Node.js

Security Commands

Secure Node.js applications with the permission model, dependency auditing, and security-focused runtime flags. Protect against common vulnerabilities.

6 commands

Pro Tips

Use 'node --experimental-permission --allow-fs-read=/app app.js' to restrict file system access (Node 20+).

Run 'npm audit' regularly and 'npm audit fix' to patch known vulnerabilities in dependencies.
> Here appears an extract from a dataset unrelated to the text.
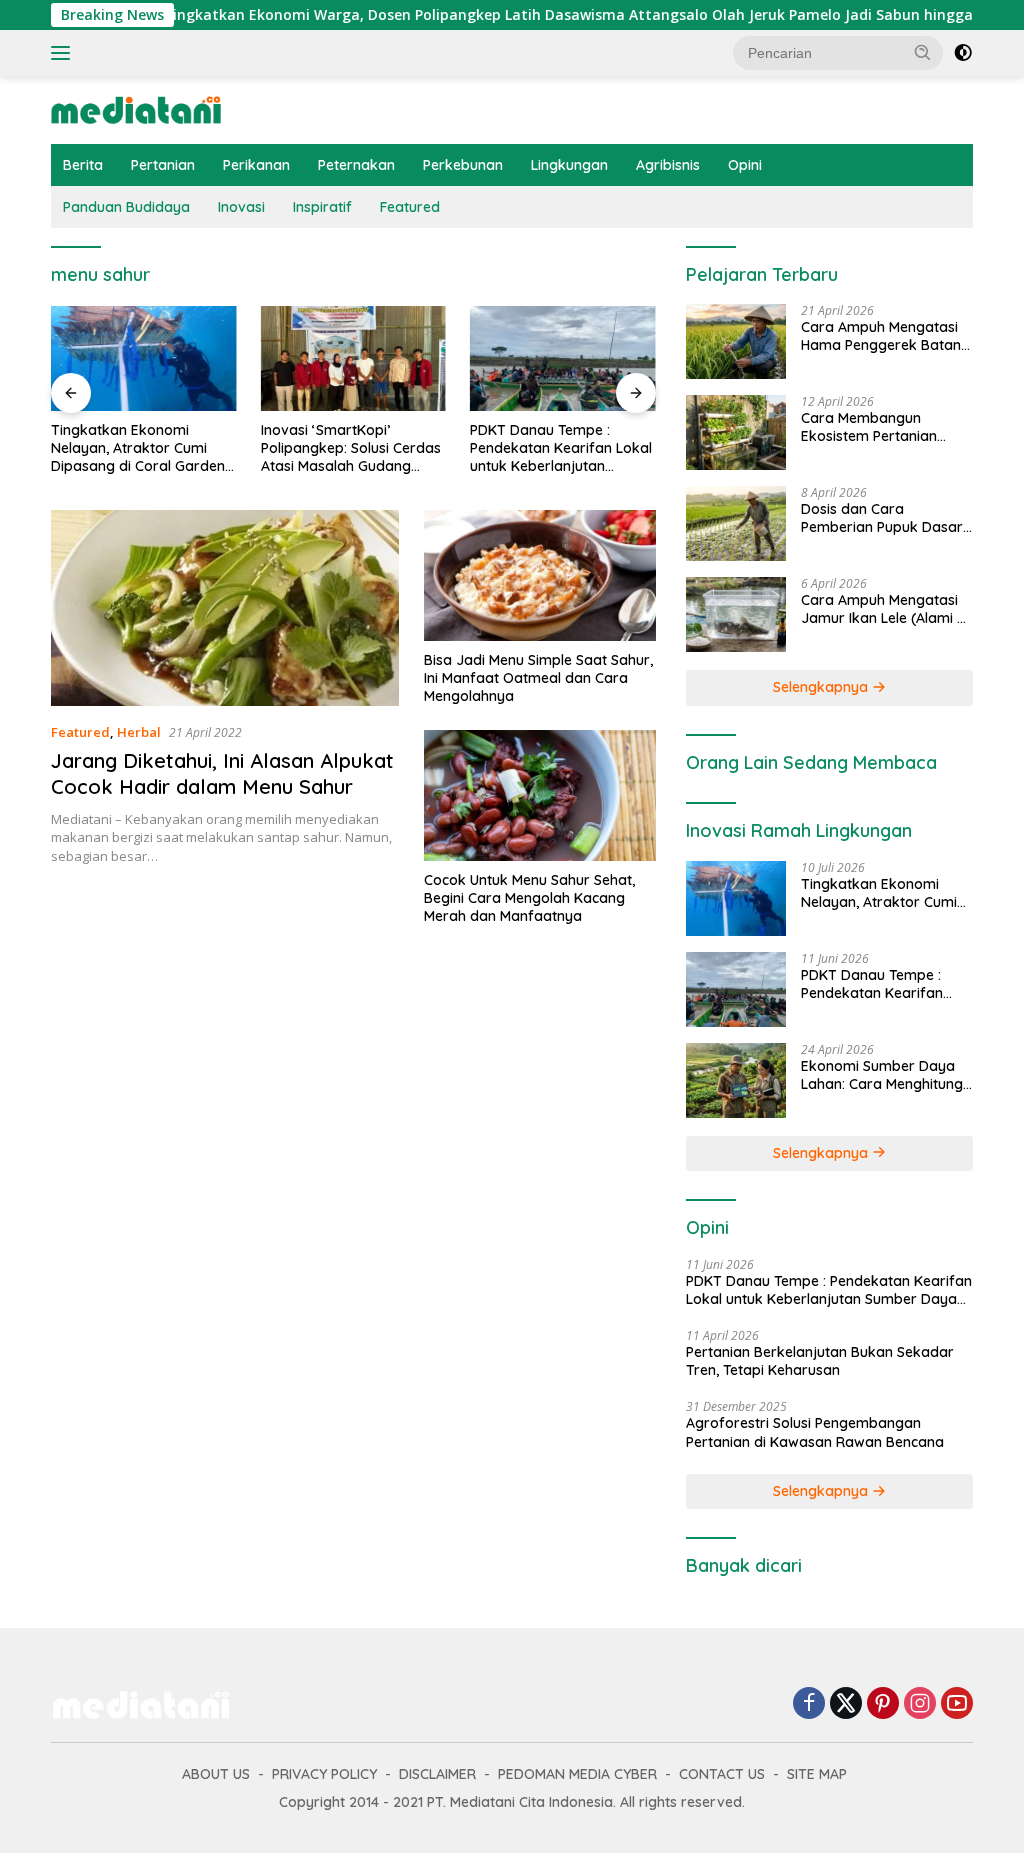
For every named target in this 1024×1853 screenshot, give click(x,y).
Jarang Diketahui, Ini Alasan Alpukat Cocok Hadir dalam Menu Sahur (222, 773)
Use 'node --disable-proto=throw' to prevent prototype pollution attacks.

Common Mistakes

npm audit may report false positives. Check if vulnerabilities are actually exploitable in your usage before panicking.

Never run untrusted code without the permission model. A malicious package can access your filesystem and network.

Commands

Enable permissions

$ node --permission app.js

Enable permission restrictions (Node.js 23.5+).

Allow file reads

$ node --permission --allow-fs-read=/app/* app.js

Allow reading files in /app directory only.

Allow file writes

$ node --permission --allow-fs-write=/tmp app.js

Allow writing to /tmp only.

Allow network

$ node --permission --allow-net app.js

Enable network access.

Disallow eval

$ node --disallow-code-generation-from-strings app.js

Block eval() and new Function().

JIT-less mode

$ node --jitless app.js

Disable JIT compilation (security-focused).